Your objective: Return the post below on generating large XLSX spreadsheets with streams, reproducing every word, symbol, and line break without any change.

In my previous post I have talked about Elixir stream. In this post I am going to talk about a particular use case. How would one approach the problem of generating a Excel spreadsheet with unlimited number of rows. The main constrain is that we only have a limited memory available.

The first part of the problem is to understand the XLSX file format. I won’t get into the details here, but there is a nice article about the anatomy of the XLSX file. In essence, XLSX is just a zip file with different file extension.

$ unzip -q -d spreadsheet spreadsheet.xlsx
$ tree -C spreadsheet/
spreadsheet/
├── [Content_Types].xml
├── _rels
├── docProps
│   ├── app.xml
│   └── core.xml
└── xl
    ├── _rels
    │   └── workbook.xml.rels
    ├── sharedStrings.xml
    ├── styles.xml
    ├── workbook.xml
    └── worksheets
        └── sheet1.xml

Except sheet1.xml, other xml files are just made of static contents that will be nearly the same size regardless of the number of rows.

Now we have two smaller problems

1) can we generate xml using stream.

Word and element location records
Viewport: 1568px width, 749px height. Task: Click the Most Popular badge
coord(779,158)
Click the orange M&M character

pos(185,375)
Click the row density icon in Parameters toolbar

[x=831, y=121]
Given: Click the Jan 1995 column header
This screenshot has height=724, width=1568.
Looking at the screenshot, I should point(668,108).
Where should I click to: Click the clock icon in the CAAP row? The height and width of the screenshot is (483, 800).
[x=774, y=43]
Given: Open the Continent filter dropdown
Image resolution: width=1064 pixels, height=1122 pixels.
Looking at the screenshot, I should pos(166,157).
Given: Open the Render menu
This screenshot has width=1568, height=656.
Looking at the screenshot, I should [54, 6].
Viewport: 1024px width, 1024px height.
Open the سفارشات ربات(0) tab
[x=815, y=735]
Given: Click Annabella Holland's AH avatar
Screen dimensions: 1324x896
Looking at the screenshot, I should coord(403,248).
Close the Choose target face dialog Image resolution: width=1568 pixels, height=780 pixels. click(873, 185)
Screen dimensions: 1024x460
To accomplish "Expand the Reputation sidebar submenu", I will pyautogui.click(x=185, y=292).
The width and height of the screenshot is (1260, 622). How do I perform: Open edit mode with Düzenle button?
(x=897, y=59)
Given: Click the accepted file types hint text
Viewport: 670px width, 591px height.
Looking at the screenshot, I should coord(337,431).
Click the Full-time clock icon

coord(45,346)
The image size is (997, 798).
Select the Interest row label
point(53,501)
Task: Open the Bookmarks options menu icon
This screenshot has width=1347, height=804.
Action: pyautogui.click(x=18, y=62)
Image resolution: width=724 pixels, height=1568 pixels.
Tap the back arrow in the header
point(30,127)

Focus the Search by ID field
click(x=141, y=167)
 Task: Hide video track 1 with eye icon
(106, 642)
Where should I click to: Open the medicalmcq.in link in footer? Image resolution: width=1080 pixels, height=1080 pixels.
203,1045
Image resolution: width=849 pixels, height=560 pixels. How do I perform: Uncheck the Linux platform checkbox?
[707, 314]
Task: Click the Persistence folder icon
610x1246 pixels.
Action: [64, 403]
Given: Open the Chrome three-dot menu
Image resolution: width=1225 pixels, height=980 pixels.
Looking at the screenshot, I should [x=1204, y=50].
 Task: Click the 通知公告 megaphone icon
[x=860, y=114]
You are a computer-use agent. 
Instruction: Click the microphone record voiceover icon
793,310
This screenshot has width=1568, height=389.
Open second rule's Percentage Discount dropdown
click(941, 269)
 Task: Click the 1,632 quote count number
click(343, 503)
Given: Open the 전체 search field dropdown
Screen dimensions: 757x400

Exercise answer:
In my previous post I have talked about Elixir stream. In this post I am going to talk about a particular use case. How would one approach the problem of generating a Excel spreadsheet with unlimited number of rows. The main constrain is that we only have a limited memory available.

The first part of the problem is to understand the XLSX file format. I won’t get into the details here, but there is a nice article about the anatomy of the XLSX file. In essence, XLSX is just a zip file with different file extension.

$ unzip -q -d spreadsheet spreadsheet.xlsx
$ tree -C spreadsheet/
spreadsheet/
├── [Content_Types].xml
├── _rels
├── docProps
│   ├── app.xml
│   └── core.xml
└── xl
    ├── _rels
    │   └── workbook.xml.rels
    ├── sharedStrings.xml
    ├── styles.xml
    ├── workbook.xml
    └── worksheets
        └── sheet1.xml

Except sheet1.xml, other xml files are just made of static contents that will be nearly the same size regardless of the number of rows.

Now we have two smaller problems

1) can we generate xml using stream.